- Requirements:
Turn the records into a numbered list, starting at the line with "You are a computer-use" and running through the end of the records, both ends included. Skip any blank lines and leave the pictures out.

===

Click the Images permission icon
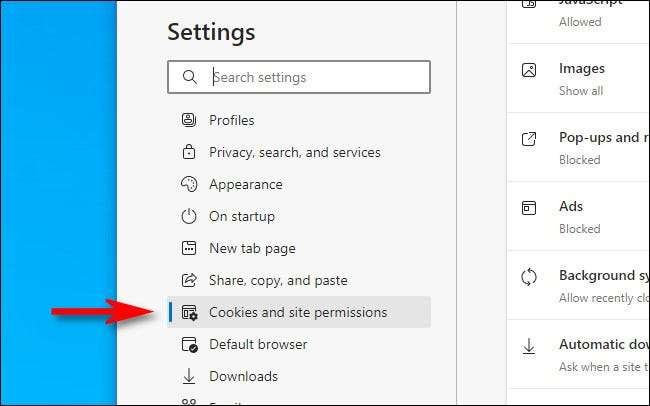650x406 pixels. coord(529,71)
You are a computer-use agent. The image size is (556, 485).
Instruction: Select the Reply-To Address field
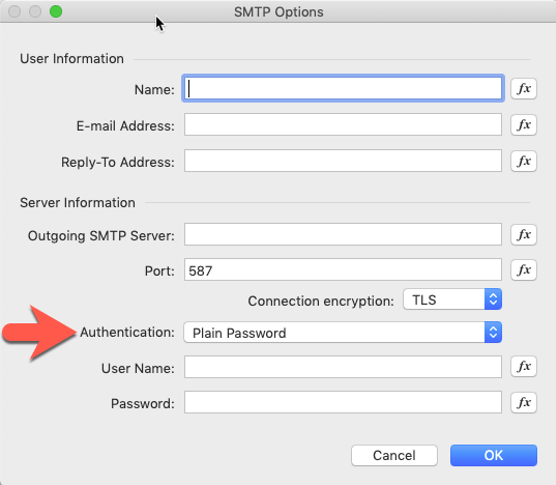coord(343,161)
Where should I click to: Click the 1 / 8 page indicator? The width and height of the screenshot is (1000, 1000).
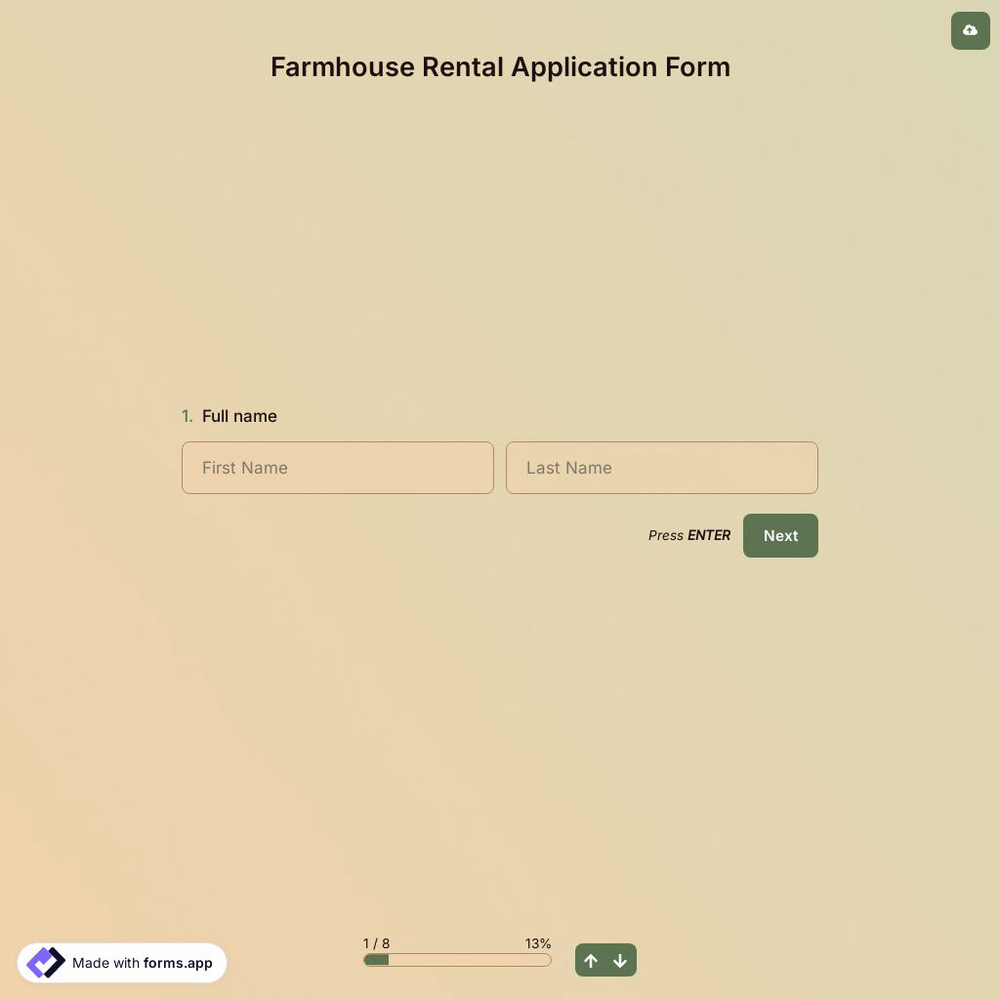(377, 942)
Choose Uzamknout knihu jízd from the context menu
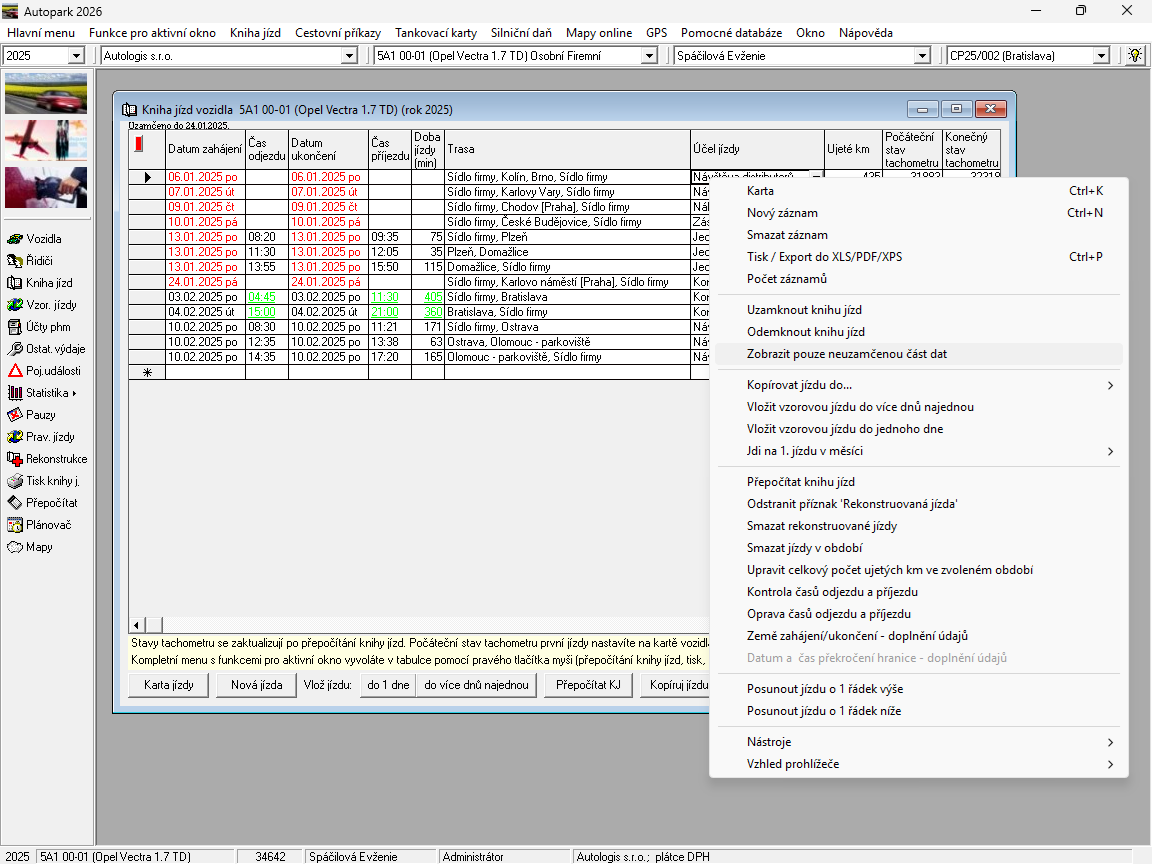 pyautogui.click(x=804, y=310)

===

- Correct output:
1. You are a computer-use agent. The image size is (556, 485).
2. Instruction: Select the Reply-To Address field
3. coord(343,161)
4. Where should I click to: Click the 1 / 8 page indicator? The width and height of the screenshot is (1000, 1000).
5. (377, 942)
6. Choose Uzamknout knihu jízd from the context menu
7.  pyautogui.click(x=804, y=310)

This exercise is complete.